II
LES BRAISES D'OR

Catherine la vieille servante, habitait une mansarde de la maison Minola à Bacharach. Une nuit, par un beau clair de lune, elle se réveilla, croyant, à cause de la clarté, que c'était le matin.

Elle s'habilla vite et descendit à la cuisine pour allumer le feu et préparer la soupe pour ses maîtres.

Maniant le briquet et l'étoupe, elle essaya d'allumer, mais ne réussit pas à produire la moindre étincelle.

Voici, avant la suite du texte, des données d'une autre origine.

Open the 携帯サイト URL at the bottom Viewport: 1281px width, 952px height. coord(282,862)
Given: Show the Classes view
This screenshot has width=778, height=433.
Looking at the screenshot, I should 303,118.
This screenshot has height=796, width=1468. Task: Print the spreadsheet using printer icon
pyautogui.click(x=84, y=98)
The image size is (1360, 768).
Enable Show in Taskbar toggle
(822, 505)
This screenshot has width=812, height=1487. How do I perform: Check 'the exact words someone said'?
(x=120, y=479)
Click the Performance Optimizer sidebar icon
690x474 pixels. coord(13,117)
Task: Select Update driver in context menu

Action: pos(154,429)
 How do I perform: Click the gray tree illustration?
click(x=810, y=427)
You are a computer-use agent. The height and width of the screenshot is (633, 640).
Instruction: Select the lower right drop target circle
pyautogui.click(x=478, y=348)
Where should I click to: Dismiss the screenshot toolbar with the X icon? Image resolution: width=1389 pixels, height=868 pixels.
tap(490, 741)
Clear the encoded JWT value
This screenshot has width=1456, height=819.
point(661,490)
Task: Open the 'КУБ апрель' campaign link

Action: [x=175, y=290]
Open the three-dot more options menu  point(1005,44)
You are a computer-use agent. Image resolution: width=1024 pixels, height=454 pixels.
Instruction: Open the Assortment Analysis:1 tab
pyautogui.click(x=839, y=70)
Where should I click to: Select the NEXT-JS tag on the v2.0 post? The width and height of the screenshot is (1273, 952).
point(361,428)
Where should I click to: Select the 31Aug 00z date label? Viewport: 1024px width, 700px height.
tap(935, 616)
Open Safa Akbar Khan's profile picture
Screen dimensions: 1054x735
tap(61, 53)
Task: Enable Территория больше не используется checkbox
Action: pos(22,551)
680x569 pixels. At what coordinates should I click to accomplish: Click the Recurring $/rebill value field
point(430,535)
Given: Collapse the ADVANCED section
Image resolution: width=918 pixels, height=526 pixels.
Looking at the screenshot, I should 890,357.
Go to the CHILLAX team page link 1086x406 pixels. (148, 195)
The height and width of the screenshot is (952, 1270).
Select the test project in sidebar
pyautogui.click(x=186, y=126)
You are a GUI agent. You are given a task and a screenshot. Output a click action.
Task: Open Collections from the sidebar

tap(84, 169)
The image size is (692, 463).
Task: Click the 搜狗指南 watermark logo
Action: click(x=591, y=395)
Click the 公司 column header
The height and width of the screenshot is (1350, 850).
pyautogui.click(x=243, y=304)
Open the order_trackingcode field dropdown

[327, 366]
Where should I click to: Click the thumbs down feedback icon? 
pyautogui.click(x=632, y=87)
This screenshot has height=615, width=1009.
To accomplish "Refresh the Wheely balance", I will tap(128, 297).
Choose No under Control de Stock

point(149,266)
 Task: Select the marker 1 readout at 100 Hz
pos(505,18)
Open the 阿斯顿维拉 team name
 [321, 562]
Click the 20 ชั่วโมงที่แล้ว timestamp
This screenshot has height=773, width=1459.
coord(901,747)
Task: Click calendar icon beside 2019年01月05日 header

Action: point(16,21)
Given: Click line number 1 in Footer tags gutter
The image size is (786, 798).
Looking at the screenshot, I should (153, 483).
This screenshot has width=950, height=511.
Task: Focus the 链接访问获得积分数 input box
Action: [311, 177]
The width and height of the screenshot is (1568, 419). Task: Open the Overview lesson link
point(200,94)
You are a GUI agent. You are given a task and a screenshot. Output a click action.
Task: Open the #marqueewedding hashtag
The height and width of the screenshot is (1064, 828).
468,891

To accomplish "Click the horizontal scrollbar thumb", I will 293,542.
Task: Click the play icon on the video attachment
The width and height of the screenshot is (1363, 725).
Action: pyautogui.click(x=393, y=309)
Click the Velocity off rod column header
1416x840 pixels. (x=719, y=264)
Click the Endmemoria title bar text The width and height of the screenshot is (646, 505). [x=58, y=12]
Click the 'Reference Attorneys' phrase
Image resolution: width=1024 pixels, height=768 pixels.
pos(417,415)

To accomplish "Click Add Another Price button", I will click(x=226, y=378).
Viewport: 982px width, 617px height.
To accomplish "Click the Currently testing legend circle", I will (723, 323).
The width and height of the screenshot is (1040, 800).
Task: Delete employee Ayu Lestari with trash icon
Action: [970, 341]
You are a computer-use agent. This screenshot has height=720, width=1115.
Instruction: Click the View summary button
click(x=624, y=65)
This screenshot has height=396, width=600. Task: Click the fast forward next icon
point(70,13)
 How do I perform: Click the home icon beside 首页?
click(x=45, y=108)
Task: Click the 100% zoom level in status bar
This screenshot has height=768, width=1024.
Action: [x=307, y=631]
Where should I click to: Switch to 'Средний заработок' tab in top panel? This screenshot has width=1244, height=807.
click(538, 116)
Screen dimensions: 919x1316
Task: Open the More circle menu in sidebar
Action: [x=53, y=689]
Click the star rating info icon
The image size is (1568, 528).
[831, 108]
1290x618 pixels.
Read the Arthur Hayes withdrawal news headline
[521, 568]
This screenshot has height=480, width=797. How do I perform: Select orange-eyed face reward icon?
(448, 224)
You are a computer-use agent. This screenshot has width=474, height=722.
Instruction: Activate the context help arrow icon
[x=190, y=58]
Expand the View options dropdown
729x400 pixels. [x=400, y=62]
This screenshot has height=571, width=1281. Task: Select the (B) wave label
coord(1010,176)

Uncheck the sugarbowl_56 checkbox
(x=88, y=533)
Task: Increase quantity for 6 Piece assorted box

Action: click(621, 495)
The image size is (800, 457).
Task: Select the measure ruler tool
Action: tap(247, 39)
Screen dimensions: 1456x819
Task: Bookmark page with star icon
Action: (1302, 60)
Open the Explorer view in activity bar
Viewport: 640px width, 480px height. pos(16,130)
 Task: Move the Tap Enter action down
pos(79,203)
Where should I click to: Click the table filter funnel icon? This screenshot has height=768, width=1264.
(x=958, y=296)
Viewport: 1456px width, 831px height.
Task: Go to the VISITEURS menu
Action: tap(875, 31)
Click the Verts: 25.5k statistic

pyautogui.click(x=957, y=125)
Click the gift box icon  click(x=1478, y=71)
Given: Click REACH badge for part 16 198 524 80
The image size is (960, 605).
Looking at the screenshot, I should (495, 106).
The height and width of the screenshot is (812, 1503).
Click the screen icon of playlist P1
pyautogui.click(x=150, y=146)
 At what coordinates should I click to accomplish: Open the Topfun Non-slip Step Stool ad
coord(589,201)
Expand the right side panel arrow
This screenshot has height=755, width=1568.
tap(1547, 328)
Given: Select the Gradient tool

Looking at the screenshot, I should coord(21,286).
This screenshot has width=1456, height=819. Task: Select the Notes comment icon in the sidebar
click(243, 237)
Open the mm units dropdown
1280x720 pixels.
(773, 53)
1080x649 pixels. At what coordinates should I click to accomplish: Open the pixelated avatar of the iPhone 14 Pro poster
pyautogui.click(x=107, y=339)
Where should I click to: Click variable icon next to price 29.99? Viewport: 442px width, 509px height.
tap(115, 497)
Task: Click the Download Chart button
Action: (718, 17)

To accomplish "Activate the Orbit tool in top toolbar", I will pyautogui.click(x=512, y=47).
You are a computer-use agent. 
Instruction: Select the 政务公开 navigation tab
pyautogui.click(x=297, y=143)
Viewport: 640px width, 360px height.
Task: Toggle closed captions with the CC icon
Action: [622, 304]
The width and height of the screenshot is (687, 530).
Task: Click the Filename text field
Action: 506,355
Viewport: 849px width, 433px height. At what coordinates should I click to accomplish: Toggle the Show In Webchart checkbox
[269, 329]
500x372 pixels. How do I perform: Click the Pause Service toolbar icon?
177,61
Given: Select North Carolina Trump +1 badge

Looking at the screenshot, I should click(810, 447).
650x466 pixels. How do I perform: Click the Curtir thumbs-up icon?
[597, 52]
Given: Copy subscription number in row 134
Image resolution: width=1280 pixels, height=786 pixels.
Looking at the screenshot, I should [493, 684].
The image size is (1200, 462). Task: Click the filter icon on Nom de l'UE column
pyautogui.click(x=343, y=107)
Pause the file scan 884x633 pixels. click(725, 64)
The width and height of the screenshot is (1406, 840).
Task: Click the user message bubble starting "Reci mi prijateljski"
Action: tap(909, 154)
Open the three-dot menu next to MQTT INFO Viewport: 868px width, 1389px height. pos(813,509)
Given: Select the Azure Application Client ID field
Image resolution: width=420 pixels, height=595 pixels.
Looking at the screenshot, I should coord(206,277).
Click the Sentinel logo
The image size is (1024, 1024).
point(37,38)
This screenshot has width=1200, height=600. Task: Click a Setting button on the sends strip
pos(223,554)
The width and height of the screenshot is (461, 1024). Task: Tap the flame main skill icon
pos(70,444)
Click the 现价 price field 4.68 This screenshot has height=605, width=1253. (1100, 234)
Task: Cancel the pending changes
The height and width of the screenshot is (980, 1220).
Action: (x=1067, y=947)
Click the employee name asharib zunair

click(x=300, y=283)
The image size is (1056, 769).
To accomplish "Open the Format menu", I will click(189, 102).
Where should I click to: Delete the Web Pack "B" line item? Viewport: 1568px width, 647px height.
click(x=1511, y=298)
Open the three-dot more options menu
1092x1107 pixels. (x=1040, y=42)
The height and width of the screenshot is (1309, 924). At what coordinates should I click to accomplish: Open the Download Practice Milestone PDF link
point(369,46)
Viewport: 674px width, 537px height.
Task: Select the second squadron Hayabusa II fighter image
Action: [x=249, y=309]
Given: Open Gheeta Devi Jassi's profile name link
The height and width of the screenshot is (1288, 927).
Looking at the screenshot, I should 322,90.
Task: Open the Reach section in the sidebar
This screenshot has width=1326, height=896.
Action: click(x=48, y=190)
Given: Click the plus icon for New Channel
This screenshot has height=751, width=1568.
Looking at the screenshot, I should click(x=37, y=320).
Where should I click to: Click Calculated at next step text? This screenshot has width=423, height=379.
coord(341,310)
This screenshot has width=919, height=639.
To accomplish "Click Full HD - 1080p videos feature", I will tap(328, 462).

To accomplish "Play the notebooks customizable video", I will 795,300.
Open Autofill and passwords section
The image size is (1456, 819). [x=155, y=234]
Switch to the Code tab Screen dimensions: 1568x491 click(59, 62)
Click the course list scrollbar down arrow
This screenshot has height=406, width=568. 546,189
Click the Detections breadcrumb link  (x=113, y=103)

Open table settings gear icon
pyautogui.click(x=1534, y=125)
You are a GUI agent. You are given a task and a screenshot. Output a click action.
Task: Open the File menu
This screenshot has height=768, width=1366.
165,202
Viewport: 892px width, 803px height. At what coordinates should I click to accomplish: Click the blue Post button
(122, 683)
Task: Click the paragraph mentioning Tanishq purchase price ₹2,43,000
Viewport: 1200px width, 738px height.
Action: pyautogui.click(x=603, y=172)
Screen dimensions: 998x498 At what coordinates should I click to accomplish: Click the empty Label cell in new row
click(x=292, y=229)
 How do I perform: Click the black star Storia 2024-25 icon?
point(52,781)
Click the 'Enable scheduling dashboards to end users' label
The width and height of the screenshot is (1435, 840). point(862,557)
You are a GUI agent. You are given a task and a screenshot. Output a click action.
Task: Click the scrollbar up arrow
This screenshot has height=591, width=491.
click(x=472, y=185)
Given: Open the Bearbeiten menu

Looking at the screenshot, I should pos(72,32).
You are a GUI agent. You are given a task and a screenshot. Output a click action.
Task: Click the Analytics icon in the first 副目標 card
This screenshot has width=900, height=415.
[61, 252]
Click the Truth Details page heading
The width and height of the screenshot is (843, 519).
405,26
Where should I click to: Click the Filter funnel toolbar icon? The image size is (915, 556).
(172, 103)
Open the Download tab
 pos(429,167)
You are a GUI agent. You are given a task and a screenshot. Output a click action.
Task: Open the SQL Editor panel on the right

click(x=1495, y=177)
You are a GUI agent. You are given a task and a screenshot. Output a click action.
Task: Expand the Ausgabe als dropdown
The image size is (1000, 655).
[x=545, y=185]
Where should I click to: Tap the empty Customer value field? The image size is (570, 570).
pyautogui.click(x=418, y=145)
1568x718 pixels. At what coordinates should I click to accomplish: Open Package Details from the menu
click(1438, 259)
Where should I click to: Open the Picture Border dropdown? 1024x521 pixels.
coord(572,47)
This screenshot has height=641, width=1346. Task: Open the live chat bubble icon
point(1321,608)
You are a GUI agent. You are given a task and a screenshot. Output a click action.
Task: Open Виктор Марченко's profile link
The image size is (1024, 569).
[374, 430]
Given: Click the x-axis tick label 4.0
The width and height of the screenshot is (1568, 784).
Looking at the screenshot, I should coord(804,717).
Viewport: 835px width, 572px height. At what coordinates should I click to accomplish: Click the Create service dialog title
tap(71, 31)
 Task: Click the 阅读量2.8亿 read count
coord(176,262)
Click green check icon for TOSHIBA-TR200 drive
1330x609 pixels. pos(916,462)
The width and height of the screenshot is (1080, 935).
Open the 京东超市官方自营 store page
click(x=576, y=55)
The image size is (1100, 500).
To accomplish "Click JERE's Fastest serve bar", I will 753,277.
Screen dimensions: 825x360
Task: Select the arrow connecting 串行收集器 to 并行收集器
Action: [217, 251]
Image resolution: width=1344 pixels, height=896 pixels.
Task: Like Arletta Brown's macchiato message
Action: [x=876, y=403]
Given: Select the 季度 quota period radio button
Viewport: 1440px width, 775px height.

Alors elle guetta par la petite lucarne de la cuisine les lumières des autres maisons afin d'aller chercher du feu chez une voisine. Mais aucune des fenêtres n'était encore éclairée.

Comme elle regardait, elle aperçut sous le porche de l'hôtel de ville un petit tas de braises qui jetait leur douce lueur sur un homme noir, accompagné d'un énorme chien dont les yeux brillaient d'un éclat de feu.

Catherine pensa que c'était là un rétameur nomade comme il en passe beaucoup sur la route du Rhin ; elle sortit donc sans crainte, salua l'inconnu et demanda quelques braises. L'homme noir ne dit rien mais acquiesça d'un bref signe de tête. Sans s'occuper davantage de lui, Catherine prit quelques braises sur sa pelle et rentra au logis.

Elle plaça ses braises dans l'âtre avec des brindilles et deux bûches, mais elle eut beau souffler, le feu ne prenait pas. Que faire ?

Il lui fallut, bon gré mal gré, sortir une seconde fois et affronter le rétameur taciturne et son chien.

Cette fois-ci l'homme noir la toisa d'un regard terrible. Le chien fit mine de se précipiter sur elle. D'une voix de tonnerre l'inconnu s'écria : " Sers-toi une dernière fois, vieille chipie, mais n'y reviens pas ou je te tords le cou ".

A ces injures, Catherine indignée répondit : "Gardez les vos braises et mettez-les en conserve, sale individu ! Va-nu-pieds ! Voleur ! " et s'éclipsa prestement. Bien lui en prit. Elle eut juste le temps de fermer la porte au nez de l'homme et du chien qui s'étaient élancés tous deux à sa poursuite. Une heure sonna au clocher St Pierre.

A ce moment même un vacarme terrible remplit la place de l'hôtel de ville. Catherine jeta un regard furtif par la fenêtre de la cuisine : il ne restait plus trace ni de l'homme ni du chien ni du feu de braises. A moitié morte d'effroi, la servante comprit alors qu'elle avait eu affaire au diable et au chien de l'enfer. Elle remonta vite dans sa mansarde, se cacha sous ses couvertures et tomba dans un sommeil profond.

Lorsque son maître la réveilla le lendemain, elle alla à la cuisine, se demandant si elle n'avait pas fait un mauvais rêve. Elle battit le briquet et l'étincelle jaillit aussitôt, mais quand elle voulut enlever de l'âtre les braises refroidies elle vit qu'elles s'étaient transformées en belles pièces d'or. Catherine ne garda pas cet or. Elle l'employa à de bonnes œuvres pour en oublier l'origine infernale.